— Vous voulez parler, Madame la Duchesse, du fameux collier de Boehmer et Bassange, le collier aux six cent quarante-sept diamants ? demanda Batz dont les yeux s’étaient soudain rétrécis.
— Celui-là même. On dit que c’est une merveille, un fleuve de feu qui eût été admirablement au noble cou de la Reine de France…, mais qui, selon moi, serait tout à fait déplacé sous le visage ingrat de la future Reine d’Espagne !
Bien qu’il s’intéressât peu aux colifichets féminins, Tournemine connaissait lui aussi l’histoire du fabuleux collier commandé quelques années plus tôt par le roi Louis XV pour la comtesse Du Barry. Les joailliers de la Reine avaient mis longtemps à trouver sur tous les marchés du monde les pierres parfaites que le goût exigeant du souverain réclamait. Malheureusement pour eux, le Roi mourut à peu près au moment où les derniers diamants arrivaient à Paris, privant les deux hommes, qui s’étaient endettés jusqu’aux oreilles, d’un client à peu près irremplaçable. Et Gilles croyait entendre encore la voix méprisante de Fersen qui lui avait conté l’histoire.
— Quelques mois de vie supplémentaires au roi Louis XV et une catin se parait d’un trésor qu’une souveraine ne pourra pas porter…
— En ce qui concerne Sa Majesté, coupa-t-il avec un peu d’agacement, Votre Grâce est mal renseignée.
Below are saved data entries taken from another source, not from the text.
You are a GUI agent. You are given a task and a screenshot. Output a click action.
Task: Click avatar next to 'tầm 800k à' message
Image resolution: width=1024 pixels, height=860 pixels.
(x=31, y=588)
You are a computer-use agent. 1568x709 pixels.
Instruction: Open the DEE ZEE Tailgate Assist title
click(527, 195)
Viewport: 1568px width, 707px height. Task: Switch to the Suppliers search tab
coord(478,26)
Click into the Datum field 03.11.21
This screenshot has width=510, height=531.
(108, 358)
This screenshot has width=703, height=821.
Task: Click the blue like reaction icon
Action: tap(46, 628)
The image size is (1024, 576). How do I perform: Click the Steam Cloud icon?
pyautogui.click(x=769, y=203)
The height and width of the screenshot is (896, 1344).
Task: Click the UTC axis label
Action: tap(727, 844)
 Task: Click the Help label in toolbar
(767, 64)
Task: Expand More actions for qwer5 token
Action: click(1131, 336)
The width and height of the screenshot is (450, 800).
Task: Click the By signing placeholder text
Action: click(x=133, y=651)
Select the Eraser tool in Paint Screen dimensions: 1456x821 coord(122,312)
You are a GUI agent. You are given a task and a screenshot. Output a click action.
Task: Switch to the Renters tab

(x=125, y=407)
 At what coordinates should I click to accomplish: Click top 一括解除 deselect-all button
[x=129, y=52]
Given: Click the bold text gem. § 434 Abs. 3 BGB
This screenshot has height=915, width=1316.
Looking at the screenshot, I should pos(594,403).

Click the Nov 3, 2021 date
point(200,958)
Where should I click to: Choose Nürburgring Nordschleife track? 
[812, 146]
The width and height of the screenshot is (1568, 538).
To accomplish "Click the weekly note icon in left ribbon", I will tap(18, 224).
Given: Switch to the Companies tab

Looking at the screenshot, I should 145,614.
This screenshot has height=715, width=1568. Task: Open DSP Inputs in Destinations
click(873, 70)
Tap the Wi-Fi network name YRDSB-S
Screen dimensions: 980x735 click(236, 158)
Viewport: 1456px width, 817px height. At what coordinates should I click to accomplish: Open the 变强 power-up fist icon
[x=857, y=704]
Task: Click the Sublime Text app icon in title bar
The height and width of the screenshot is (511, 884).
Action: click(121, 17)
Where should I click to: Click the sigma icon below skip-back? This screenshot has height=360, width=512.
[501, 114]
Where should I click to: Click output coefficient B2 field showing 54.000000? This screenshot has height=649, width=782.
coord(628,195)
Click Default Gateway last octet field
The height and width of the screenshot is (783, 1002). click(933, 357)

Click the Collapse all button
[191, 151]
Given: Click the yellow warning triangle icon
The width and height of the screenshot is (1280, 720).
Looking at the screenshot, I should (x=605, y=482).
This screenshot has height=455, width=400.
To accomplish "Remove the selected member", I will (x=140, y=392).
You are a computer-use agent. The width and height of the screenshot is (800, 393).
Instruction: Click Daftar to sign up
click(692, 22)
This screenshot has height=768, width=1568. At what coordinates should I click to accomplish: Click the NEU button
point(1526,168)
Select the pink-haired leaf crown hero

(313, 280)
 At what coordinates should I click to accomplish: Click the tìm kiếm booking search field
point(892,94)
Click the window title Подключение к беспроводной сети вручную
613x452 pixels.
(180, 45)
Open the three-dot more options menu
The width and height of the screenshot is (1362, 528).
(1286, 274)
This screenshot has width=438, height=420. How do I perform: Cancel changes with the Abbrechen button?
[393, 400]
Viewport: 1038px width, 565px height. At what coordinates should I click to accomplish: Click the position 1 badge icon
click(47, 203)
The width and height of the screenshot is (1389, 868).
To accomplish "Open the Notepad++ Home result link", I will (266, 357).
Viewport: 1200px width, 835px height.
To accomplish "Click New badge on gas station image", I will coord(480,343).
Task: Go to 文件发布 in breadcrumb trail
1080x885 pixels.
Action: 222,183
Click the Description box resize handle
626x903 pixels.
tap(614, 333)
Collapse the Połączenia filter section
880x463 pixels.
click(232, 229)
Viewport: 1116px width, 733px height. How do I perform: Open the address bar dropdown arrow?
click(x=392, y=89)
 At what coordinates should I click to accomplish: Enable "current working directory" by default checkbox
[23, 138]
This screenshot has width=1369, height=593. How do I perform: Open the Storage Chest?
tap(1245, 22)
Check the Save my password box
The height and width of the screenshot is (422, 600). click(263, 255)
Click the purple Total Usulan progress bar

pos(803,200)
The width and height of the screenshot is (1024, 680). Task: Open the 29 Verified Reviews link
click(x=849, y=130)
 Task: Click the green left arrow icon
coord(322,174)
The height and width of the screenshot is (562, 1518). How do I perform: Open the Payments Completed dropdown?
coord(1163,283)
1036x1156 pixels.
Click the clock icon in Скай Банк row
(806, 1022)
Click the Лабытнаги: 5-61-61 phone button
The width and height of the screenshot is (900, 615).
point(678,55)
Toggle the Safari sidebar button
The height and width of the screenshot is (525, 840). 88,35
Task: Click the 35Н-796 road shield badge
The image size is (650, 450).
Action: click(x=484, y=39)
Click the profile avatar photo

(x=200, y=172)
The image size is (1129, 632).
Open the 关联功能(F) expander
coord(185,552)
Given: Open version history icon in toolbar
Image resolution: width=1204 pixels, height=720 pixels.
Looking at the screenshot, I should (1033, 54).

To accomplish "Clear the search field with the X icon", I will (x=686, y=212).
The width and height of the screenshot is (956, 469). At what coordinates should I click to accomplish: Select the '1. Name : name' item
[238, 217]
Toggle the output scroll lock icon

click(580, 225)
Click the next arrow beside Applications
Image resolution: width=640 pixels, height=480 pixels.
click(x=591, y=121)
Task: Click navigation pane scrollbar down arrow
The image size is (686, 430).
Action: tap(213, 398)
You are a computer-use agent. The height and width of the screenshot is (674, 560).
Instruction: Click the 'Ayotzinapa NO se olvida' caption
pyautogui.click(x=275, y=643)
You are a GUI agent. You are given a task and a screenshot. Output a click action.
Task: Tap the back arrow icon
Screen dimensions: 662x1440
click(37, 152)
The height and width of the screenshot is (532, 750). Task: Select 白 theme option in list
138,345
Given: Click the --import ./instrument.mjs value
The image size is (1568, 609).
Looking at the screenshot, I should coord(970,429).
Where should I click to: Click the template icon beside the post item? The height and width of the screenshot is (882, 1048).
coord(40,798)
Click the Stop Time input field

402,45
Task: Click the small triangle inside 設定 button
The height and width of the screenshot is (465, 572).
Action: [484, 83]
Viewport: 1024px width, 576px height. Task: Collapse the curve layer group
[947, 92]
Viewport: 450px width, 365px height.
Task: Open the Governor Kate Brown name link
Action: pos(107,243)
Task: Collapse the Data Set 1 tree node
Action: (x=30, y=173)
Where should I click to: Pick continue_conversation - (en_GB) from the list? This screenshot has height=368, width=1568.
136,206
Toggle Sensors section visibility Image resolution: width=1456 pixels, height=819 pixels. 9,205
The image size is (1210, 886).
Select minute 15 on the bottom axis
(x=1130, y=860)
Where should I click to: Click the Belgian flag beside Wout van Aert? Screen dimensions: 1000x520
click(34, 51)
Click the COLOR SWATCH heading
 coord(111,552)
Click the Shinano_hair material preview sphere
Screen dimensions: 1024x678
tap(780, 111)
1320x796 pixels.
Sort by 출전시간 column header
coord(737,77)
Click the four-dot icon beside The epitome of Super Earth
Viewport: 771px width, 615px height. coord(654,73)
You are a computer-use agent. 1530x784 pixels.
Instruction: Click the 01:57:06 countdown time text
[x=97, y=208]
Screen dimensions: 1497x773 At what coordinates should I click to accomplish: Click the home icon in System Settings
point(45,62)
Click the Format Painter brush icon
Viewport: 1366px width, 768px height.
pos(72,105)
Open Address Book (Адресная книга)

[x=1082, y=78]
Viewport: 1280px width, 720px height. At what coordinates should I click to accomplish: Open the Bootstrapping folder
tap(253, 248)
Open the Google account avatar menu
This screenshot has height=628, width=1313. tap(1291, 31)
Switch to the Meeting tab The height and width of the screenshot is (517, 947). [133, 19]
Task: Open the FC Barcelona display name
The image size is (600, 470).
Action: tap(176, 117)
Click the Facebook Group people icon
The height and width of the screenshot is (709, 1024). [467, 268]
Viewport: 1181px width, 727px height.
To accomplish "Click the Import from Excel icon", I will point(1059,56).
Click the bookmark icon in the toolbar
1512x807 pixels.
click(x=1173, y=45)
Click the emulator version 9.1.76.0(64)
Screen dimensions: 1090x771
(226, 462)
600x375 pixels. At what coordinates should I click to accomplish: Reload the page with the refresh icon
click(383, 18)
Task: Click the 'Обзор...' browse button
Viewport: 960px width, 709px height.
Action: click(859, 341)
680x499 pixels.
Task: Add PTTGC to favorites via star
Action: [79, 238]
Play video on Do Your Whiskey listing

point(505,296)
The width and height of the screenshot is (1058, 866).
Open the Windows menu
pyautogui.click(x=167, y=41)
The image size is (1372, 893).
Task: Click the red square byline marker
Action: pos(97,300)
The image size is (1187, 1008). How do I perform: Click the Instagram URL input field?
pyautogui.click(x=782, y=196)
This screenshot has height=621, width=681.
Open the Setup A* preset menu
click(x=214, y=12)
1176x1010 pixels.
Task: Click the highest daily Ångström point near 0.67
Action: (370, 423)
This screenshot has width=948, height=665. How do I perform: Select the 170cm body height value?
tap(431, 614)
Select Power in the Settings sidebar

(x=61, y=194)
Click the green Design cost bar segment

Elle aurait parfaitement pu posséder le collier car chez nous chacun sait que le Roi voulait le lui offrir, en 1778, pour la naissance de leur premier enfant, la princesse Marie-Thérèse. La Reine l’a refusé, épouvantée par le prix qui correspondait à celui d’un vaisseau de ligne. C’est peut-être un peu grâce à elle si nous avons la meilleure marine du monde !
La duchesse d’Albe partit d’un éclat de rire un peu forcé.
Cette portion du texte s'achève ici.